The question then becomes whether the particular contingencies provided in the PPAs to deal with potential interruptions facilitate the firm service requirement rather than frustrate it. We examine each in turn.

i. Cure of delivery shortfalls. In ruling that the delivery shortfall provisions of the PPAs were consistent with Section 83D's firm service requirement, the department focused on the fact that the events triggering this clause are outages and reductions in transmission capacity outside the parties' control. The department also cited several contract provisions that minimize opportunities for HQUS or the companies to profit from interrupting delivery of electricity through use of the shortfall delivery clause. For example, the PPAs require any shortfall deliveries to be made "in the same Contract Year in which the Curable Delivery Shortfall occurred or in the immediately succeeding contract year," and any shortfall occurring in a winter or summer month may only be cured by a shortfall delivery in another winter or summer month, respectively. [Note 15] The PPAs also provide a formula for reconciling price differences in the electricity that was supposed to be delivered and the electricity that was actually delivered, meaning that any profits that could be made through an opportunistic breach of the PPAs are likely to be reallocated.

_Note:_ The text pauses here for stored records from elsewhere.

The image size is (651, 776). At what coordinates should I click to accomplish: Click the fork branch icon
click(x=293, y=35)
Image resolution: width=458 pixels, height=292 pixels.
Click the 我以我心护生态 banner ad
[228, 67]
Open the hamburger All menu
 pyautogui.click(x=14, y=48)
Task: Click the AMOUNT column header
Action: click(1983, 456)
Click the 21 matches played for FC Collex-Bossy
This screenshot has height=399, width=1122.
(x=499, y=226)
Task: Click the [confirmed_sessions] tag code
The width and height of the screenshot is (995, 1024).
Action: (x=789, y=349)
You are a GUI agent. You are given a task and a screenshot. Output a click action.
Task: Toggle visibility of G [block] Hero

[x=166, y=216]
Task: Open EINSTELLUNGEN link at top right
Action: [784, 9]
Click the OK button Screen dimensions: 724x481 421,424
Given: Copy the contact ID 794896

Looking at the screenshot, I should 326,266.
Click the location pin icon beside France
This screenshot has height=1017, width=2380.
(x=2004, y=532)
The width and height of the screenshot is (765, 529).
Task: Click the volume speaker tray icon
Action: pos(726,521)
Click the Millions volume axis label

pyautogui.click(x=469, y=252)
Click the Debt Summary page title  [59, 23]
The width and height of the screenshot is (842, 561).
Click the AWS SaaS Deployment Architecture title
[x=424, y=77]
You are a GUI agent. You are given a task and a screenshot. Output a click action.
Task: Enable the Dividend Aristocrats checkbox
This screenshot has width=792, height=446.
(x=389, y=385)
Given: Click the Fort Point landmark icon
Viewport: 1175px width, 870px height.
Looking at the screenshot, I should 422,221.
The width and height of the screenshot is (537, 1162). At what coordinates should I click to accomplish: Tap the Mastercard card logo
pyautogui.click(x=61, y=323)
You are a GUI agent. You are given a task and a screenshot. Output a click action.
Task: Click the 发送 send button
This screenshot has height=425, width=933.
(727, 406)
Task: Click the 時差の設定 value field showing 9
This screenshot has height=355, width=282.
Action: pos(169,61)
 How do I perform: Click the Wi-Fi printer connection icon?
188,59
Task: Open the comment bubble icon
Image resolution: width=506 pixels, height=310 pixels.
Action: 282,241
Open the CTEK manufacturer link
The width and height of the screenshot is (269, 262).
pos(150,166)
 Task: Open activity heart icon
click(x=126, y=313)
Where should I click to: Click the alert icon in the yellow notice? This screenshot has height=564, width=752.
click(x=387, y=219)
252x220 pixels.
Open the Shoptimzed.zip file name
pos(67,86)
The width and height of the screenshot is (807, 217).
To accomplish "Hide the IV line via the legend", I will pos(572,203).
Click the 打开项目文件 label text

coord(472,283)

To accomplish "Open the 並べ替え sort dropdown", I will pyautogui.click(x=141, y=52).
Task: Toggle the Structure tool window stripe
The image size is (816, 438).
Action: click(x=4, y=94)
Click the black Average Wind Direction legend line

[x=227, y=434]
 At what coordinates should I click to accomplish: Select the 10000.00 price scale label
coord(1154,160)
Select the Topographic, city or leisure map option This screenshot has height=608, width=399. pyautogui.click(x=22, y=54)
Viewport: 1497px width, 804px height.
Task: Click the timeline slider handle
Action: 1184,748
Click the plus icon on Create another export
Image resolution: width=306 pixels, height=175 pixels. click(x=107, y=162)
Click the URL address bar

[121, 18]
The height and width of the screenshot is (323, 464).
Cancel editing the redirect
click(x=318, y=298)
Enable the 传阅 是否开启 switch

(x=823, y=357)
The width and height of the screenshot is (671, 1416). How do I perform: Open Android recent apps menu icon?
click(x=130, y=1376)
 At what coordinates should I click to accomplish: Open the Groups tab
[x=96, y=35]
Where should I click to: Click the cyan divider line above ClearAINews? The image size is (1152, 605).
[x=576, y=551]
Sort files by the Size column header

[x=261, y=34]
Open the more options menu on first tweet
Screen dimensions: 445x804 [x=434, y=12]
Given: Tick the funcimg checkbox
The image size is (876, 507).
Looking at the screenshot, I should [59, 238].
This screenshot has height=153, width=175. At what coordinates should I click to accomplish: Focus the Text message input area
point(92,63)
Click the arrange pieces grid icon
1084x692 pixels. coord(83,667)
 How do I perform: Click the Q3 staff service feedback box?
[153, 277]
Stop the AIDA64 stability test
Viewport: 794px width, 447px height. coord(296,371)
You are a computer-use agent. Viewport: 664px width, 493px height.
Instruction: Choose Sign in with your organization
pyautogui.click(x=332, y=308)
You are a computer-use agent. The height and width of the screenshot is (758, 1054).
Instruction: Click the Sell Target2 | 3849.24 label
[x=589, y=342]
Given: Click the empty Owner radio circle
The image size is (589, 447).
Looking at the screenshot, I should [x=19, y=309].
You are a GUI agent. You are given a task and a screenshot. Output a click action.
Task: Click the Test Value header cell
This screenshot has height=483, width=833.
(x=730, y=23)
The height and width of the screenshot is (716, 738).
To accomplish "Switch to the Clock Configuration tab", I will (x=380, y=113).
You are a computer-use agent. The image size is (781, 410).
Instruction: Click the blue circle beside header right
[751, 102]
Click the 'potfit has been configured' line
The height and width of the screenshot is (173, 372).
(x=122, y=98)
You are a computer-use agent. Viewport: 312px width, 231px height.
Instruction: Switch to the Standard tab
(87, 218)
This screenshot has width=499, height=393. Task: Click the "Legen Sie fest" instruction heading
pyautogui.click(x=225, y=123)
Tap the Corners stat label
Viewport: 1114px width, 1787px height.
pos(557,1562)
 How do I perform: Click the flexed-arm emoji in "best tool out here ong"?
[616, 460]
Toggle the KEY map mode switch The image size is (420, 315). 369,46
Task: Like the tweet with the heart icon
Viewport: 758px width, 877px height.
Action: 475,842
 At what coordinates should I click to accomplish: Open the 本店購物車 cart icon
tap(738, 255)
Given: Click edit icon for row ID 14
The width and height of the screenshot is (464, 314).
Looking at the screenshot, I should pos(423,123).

Together with the exclusivity provision, which bars HQUS from selling energy guaranteed to the companies under the PPAs to a third party, these requirements restrict the ability of any party to the PPAs to take advantage of seasonal or time-of-day price differences. This comports with the department's interpretation of the firm service requirement. The PPAs therefore do not contradict the requirement; nor do they create a "right" for HQUS to interrupt delivery in any period, as the petitioner contends.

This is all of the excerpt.